Williams, his dreadlocks and flop of an NFL career long behind him, is seeking a higher calling now -- earning a Ph.D. in psychology.

Williams tells of his academic aspirations in a longform piece by BuzzFeed reporter Lindsey Adler. At 38, he is within a year of completing the Bachelor's degree that has awaited his return ever since Mike Ditka traded away a truckload of draft picks to select Williams No. 5 overall for the New Orleans Saints in the 1999 NFL draft.

Williams' bumbling career is well-chronicled, his quirky personality and often baffling behavior overshadowing what meager success he found on the NFL gridiron. Once away from his glory days at Texas, Williams always suggested he wasn't happy, wasn't fulfilled by being a football player.

Now he's attempting to fully step out of the football shadow, although he finds that not everybody is always willing to let him.

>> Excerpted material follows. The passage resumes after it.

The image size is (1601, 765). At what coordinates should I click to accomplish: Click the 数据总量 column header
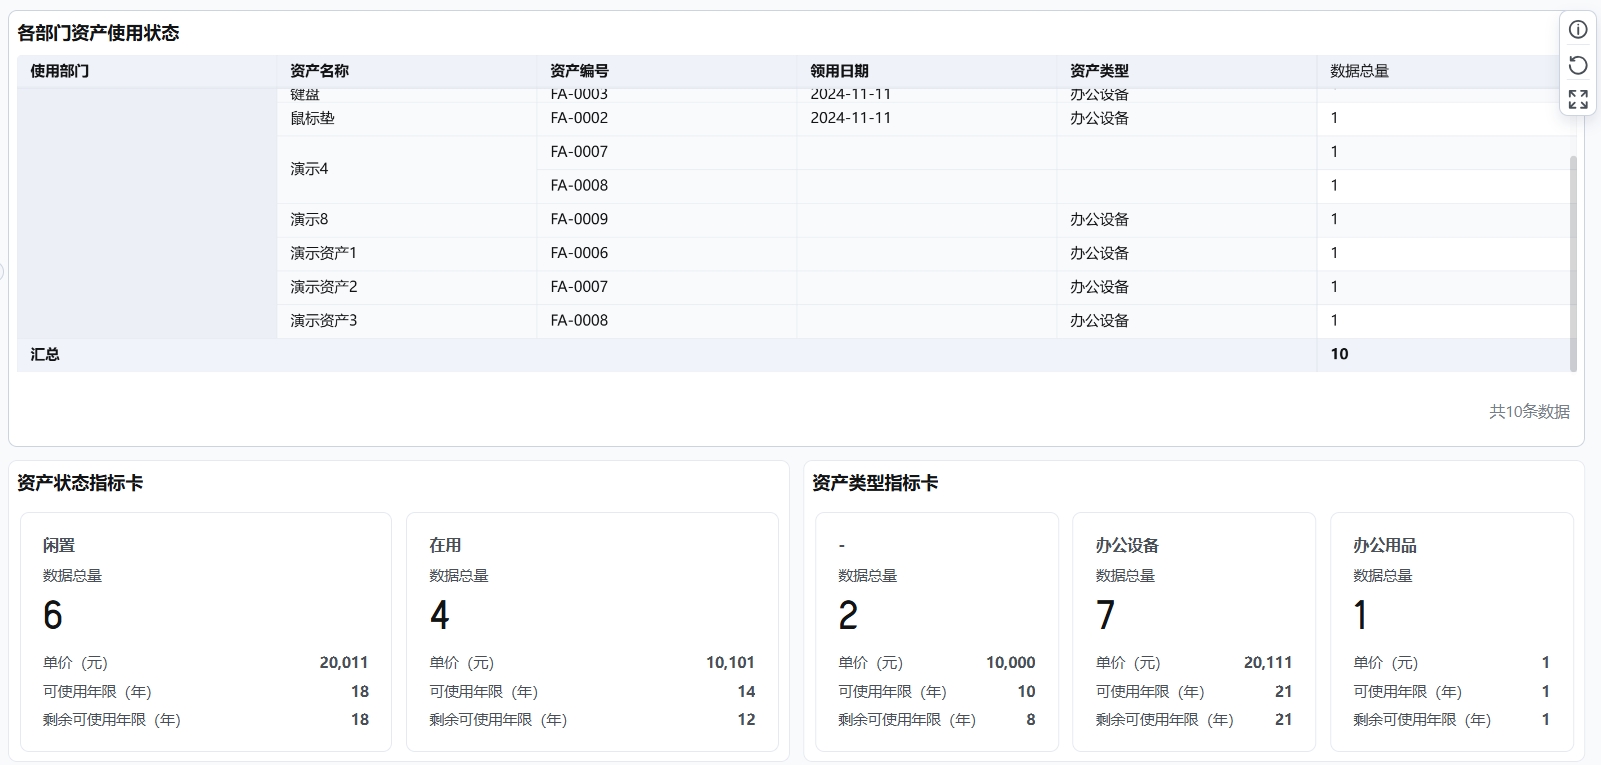point(1359,71)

"I find my biggest challenge is getting people to let go of me as a football player and be willing to consider me as that and something else," Williams told BuzzFeed during an interview on UT's campus in June. "But for most people, being a professional football player is like the pinnacle of their imagined life or actual life. For me, as much as I tried to make it that, it just hasn't worked. I still want more."

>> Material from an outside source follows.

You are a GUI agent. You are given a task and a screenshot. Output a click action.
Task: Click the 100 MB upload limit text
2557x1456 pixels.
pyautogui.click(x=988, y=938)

According to Adler, Williams, who broke the NCAA rushing record during his 1998 Heisman season, is working toward a degree in Physical Culture and Sports, a program delves into the philosophy, history and the psychology of athletics. After graduation, he intends to apply to graduate programs with the hope of earning a Ph.D. in psychology.

"What inspires me to pursue a doctoral degree is simple: helping people," Williams wrote in a sample application essay for a Ph.D. program and was shared by Adler. "I aim to reach my greatest potential and share what I have learned with others around me in an effort to facilitate their success. My desire to help others, who like me, have innate strengths and talents waiting to be discovered, informs my academic and research interests and goals."